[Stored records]
────────────────

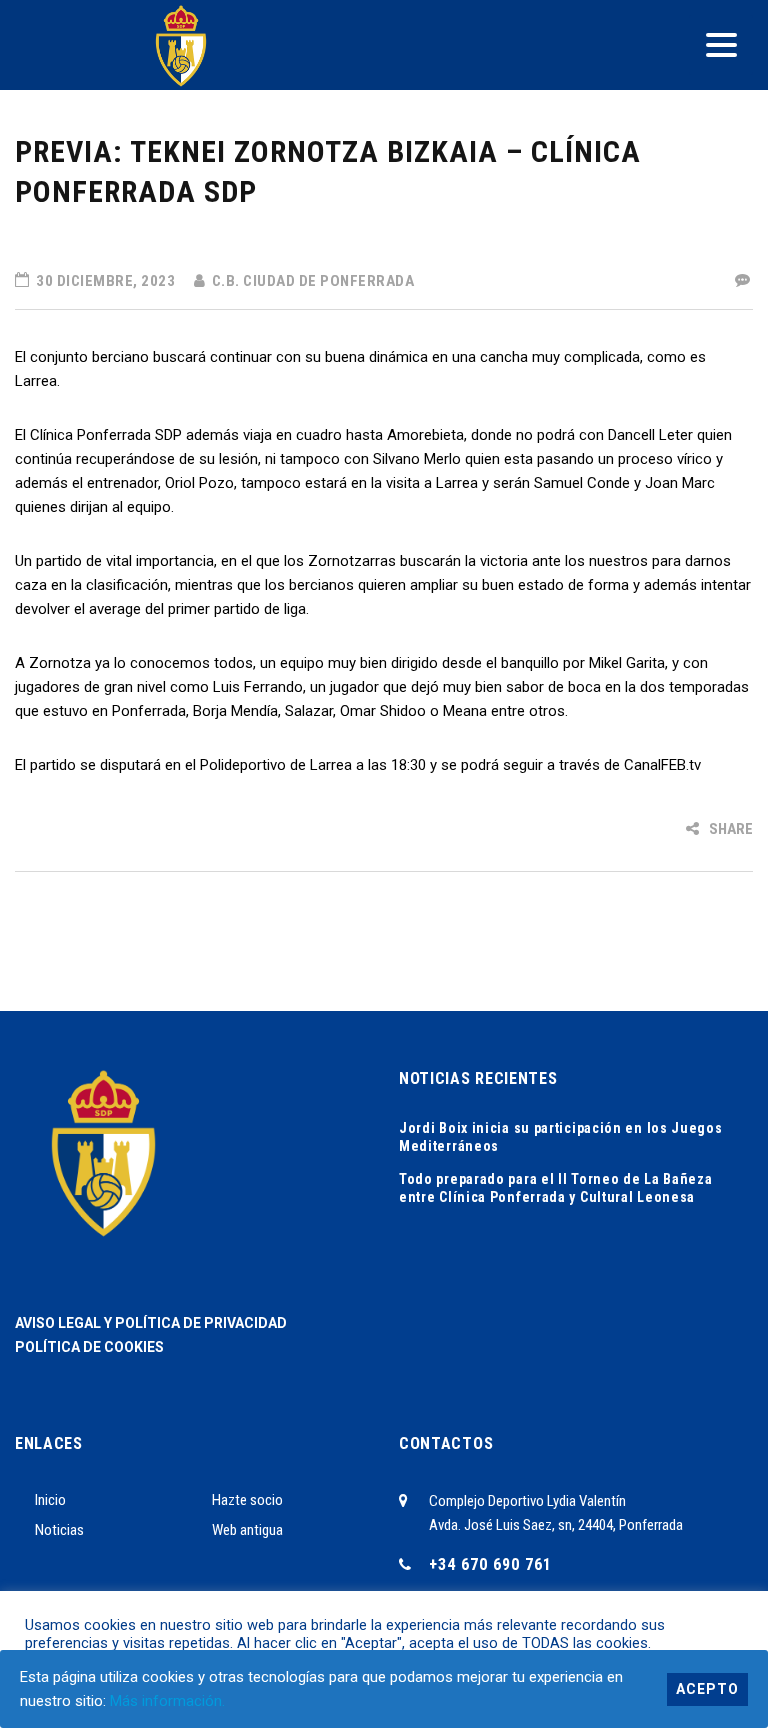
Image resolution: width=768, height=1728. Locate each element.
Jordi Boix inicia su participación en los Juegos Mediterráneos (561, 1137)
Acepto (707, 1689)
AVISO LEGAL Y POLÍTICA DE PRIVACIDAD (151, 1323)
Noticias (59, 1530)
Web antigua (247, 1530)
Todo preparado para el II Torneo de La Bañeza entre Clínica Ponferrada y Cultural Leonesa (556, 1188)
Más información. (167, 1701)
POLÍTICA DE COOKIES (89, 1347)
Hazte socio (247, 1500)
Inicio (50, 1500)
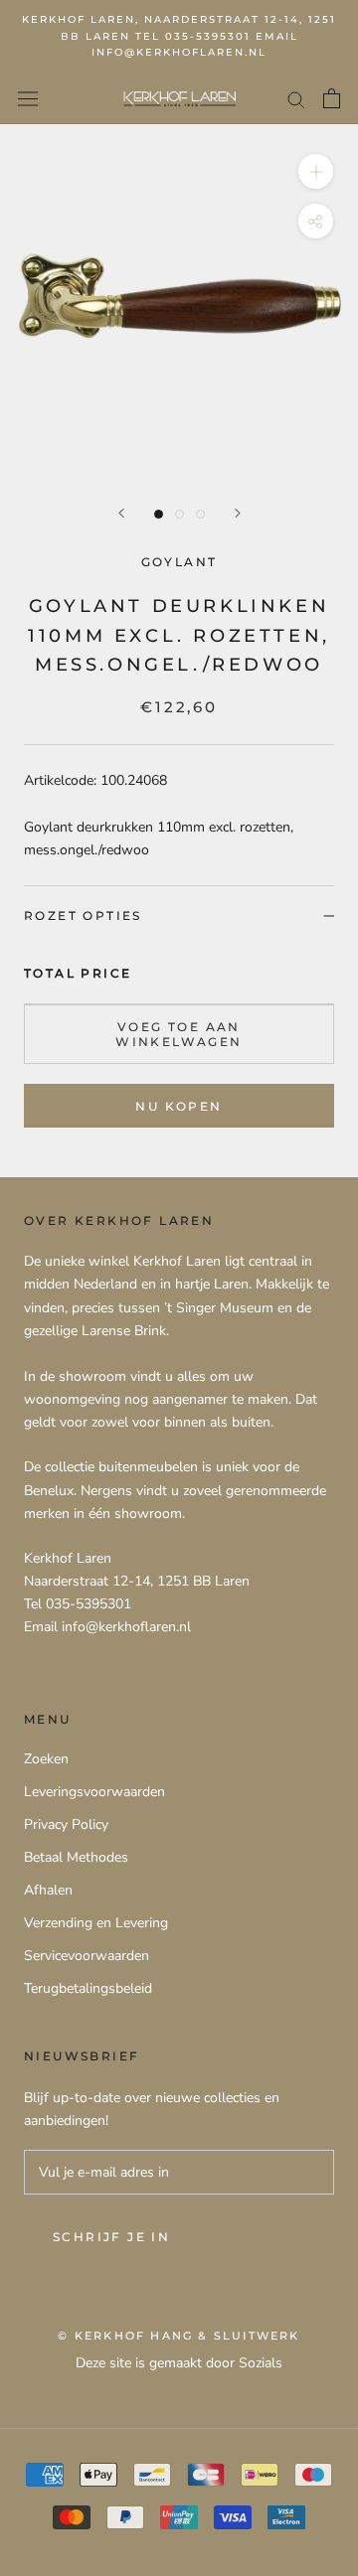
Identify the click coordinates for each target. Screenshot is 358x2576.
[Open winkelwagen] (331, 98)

────────────────

**Task to complete**: Give the lines of the entries above exactly as they appear, leaving out each picture.

**Answer to this problem**:
Image resolution: width=768, height=1728. Locate each element.
Jordi Boix inicia su participación en los Juegos Mediterráneos (561, 1137)
Acepto (707, 1689)
AVISO LEGAL Y POLÍTICA DE PRIVACIDAD (151, 1323)
Noticias (59, 1530)
Web antigua (247, 1530)
Todo preparado para el II Torneo de La Bañeza entre Clínica Ponferrada y Cultural Leonesa (556, 1188)
Más información. (167, 1701)
POLÍTICA DE COOKIES (89, 1347)
Hazte socio (247, 1500)
Inicio (50, 1500)
Identify the click coordinates for each target. Screenshot is 358x2576.
[Open winkelwagen] (331, 98)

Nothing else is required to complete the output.